→ **WHAT YOU HAVE TO DO**
Below is a block of entries; repeat exactly the lines starting at the line that contains "ringcvalALTV (439, 891)" and ending at the line that contains "catstr (415, 936)", both included.

---- SUPPLIED INFORMATION

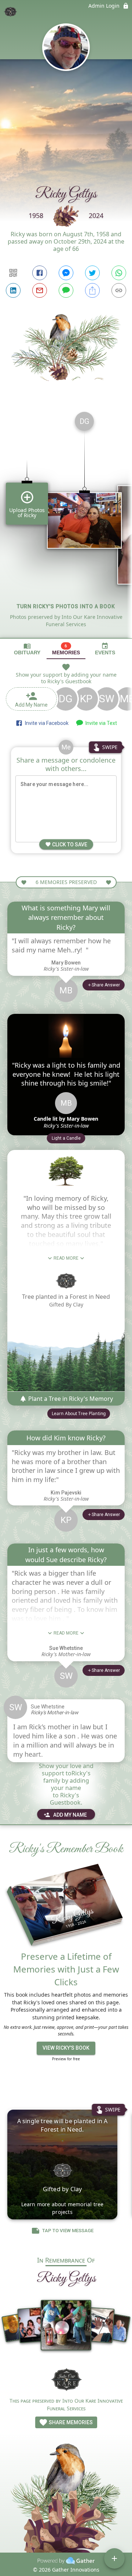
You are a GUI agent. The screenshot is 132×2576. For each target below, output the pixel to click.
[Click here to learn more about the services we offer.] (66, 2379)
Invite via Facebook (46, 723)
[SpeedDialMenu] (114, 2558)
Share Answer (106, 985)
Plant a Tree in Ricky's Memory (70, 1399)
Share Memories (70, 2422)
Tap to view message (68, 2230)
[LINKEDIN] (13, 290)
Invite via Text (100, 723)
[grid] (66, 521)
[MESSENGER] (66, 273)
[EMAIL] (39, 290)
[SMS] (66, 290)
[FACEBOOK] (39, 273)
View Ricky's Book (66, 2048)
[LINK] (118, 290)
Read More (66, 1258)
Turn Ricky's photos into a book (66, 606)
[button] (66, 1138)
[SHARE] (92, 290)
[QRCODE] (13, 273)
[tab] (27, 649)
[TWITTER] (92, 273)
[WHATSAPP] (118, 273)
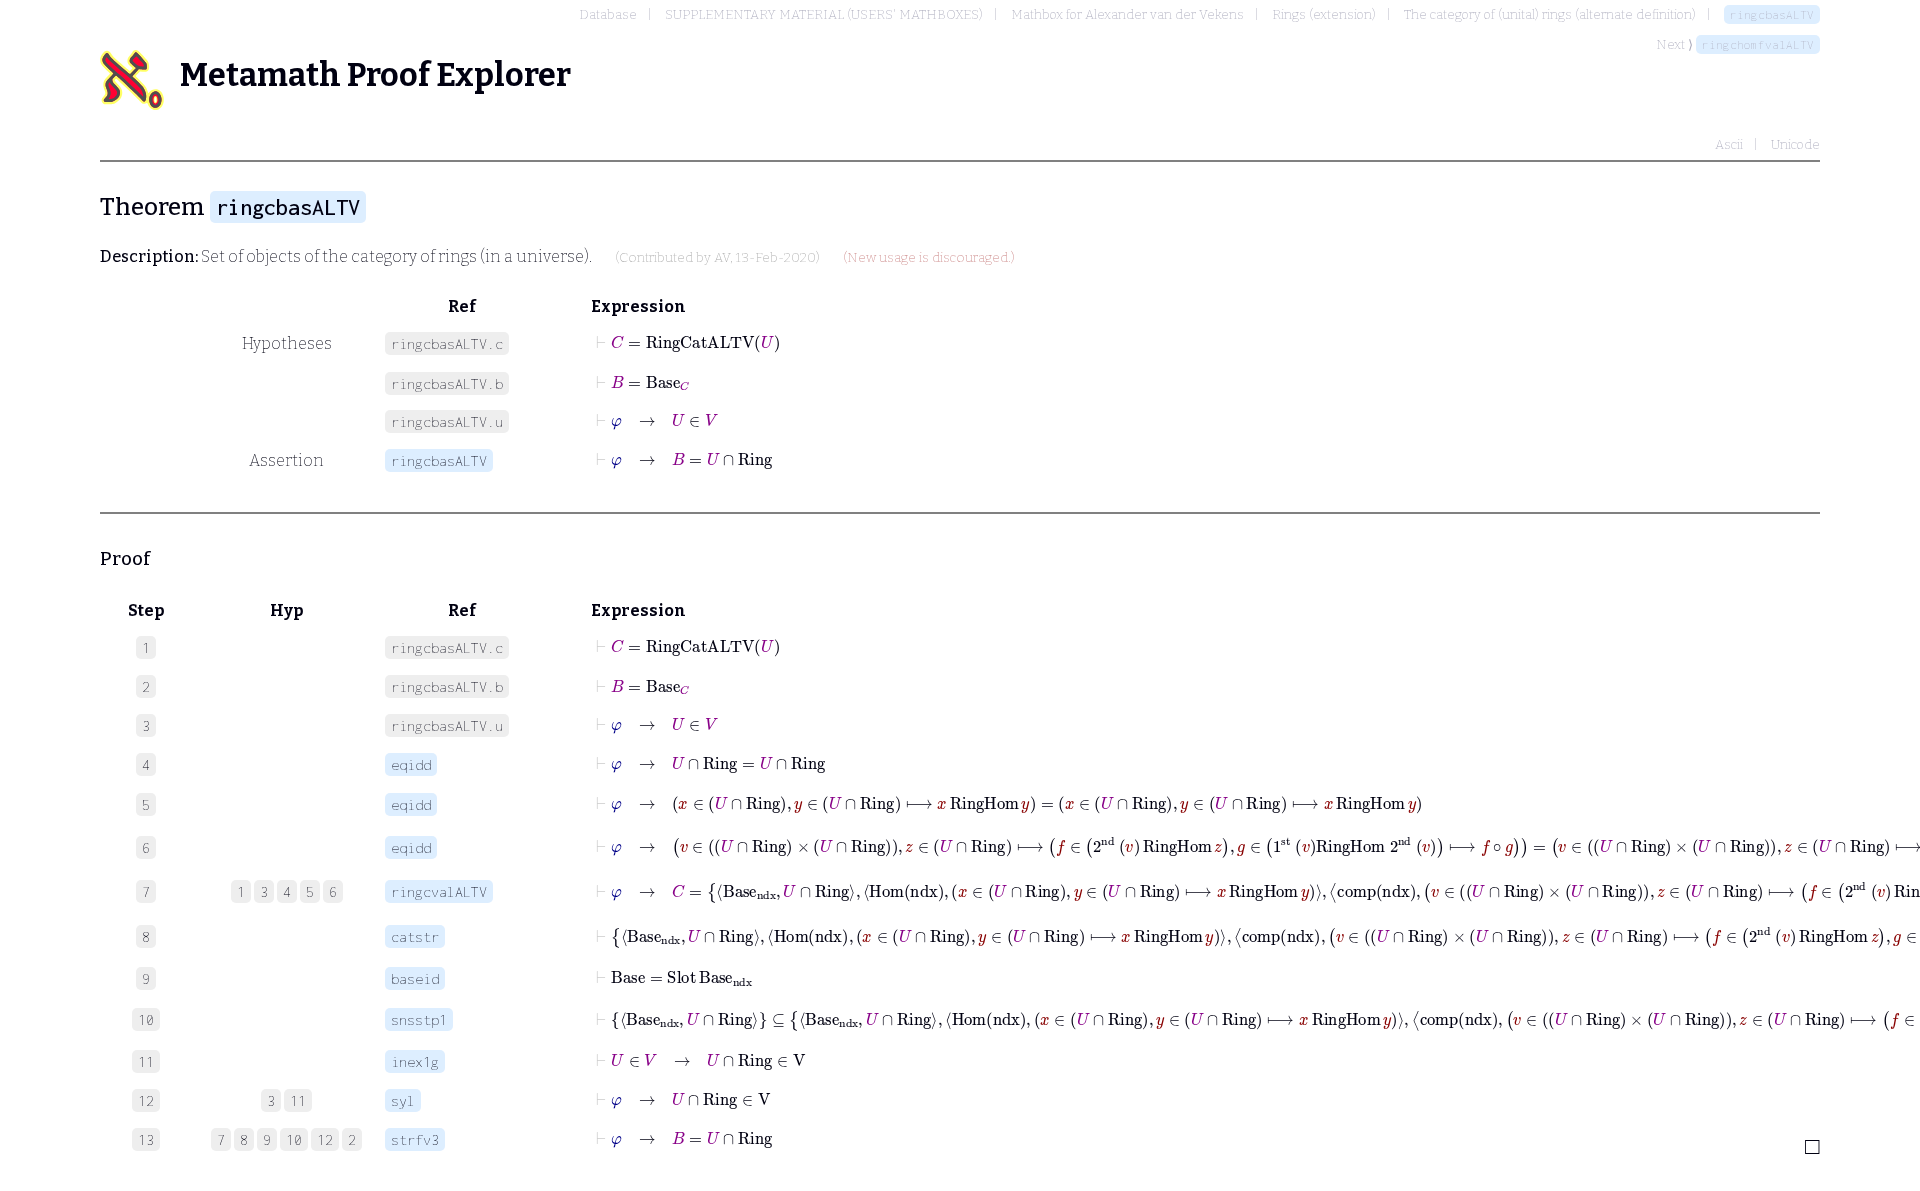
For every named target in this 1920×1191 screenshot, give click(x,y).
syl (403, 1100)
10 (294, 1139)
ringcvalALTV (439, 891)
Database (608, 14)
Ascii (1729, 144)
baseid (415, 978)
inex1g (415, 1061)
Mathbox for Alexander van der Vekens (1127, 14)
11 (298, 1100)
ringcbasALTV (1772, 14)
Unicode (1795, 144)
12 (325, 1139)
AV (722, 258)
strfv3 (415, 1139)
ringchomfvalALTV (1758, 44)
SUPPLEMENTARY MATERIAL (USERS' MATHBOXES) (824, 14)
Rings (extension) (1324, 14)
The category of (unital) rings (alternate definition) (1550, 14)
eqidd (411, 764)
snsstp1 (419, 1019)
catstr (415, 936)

--------
---- SUPPLIED INFORMATION

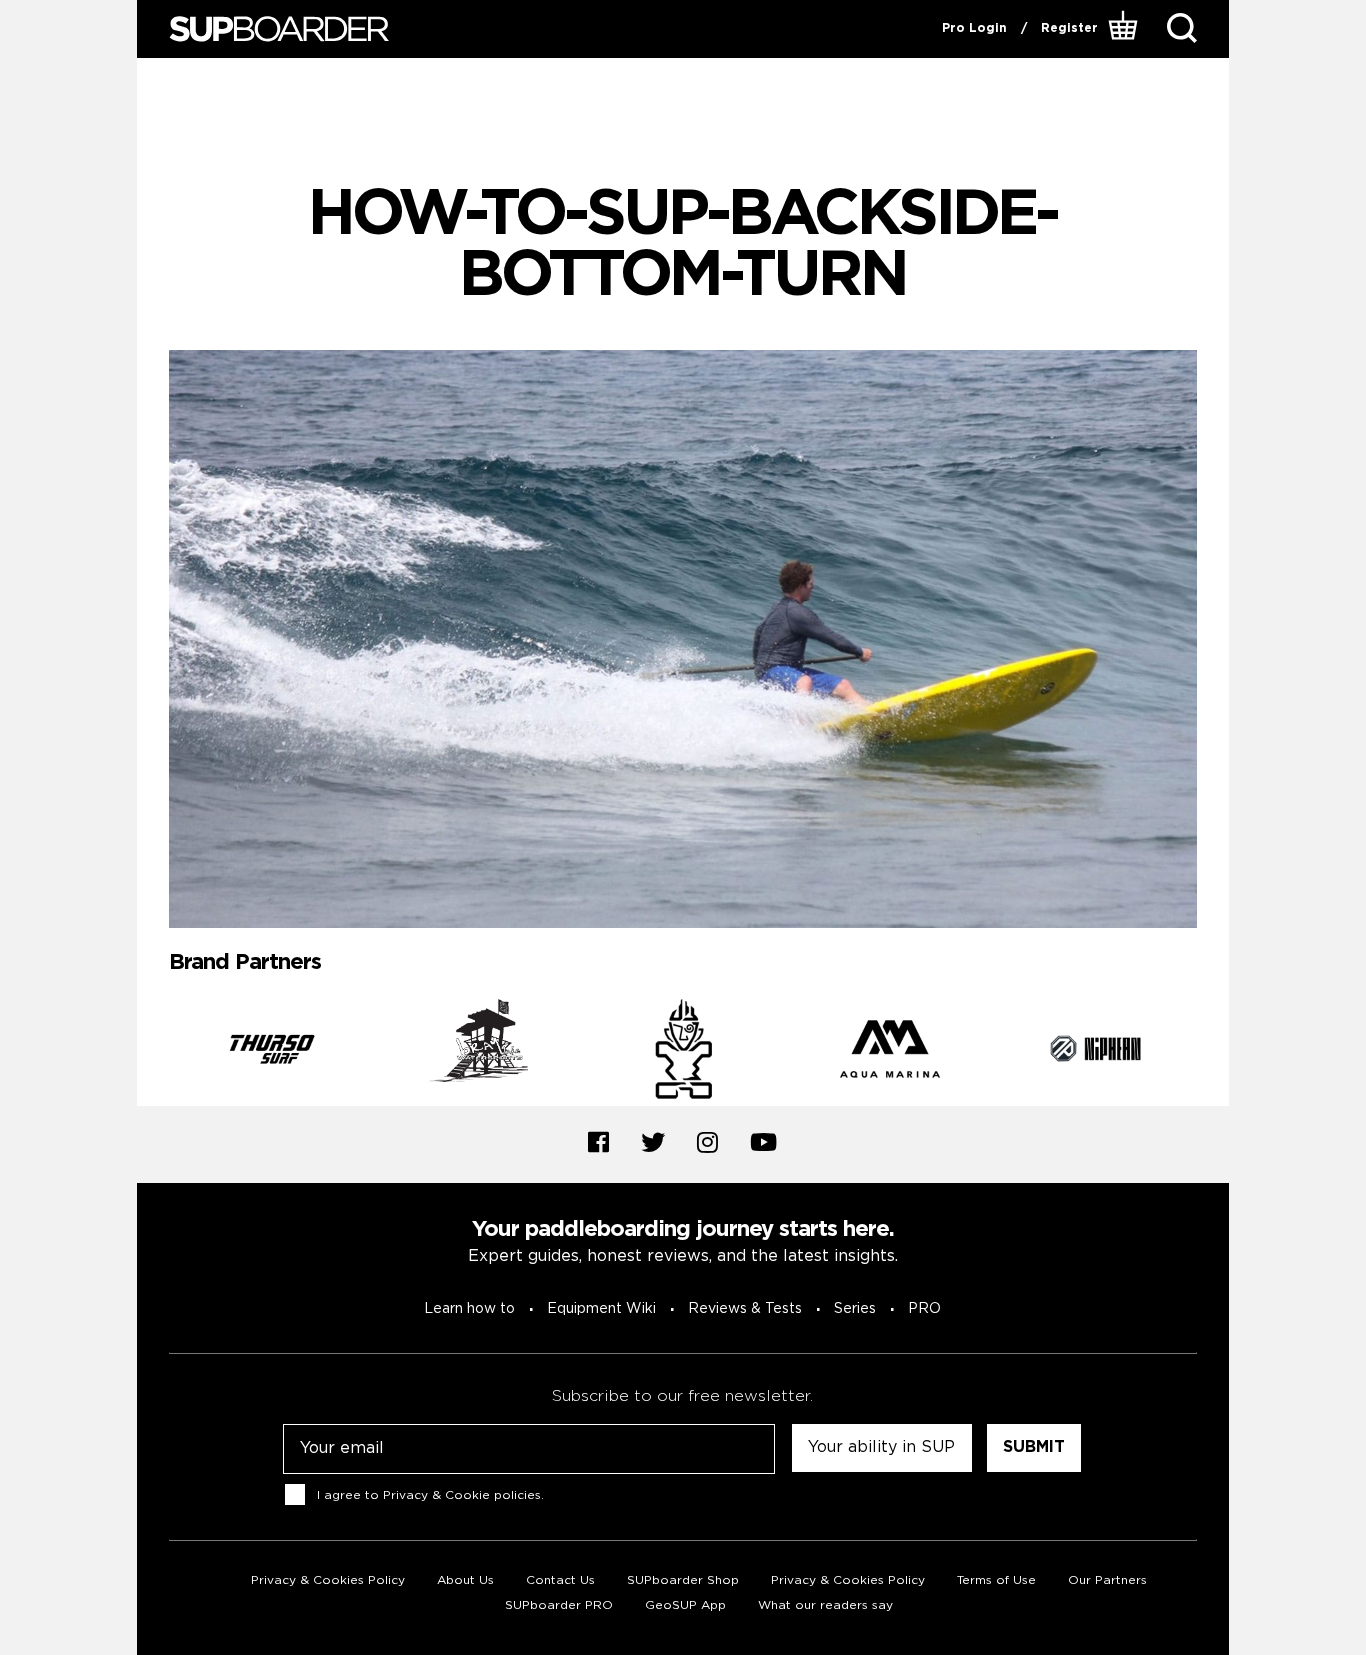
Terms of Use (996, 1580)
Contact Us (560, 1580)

--------

→ **COMPLETED EXERCISE**
ringcvalALTV (439, 891)
Database (608, 14)
Ascii (1729, 144)
baseid (415, 978)
inex1g (415, 1061)
Mathbox for Alexander van der Vekens (1127, 14)
11 (298, 1100)
ringcbasALTV (1772, 14)
Unicode (1795, 144)
12 (325, 1139)
AV (722, 258)
strfv3 (415, 1139)
ringchomfvalALTV (1758, 44)
SUPPLEMENTARY MATERIAL (USERS' MATHBOXES) (824, 14)
Rings (extension) (1324, 14)
The category of (unital) rings (alternate definition) (1550, 14)
eqidd (411, 764)
snsstp1 (419, 1019)
catstr (415, 936)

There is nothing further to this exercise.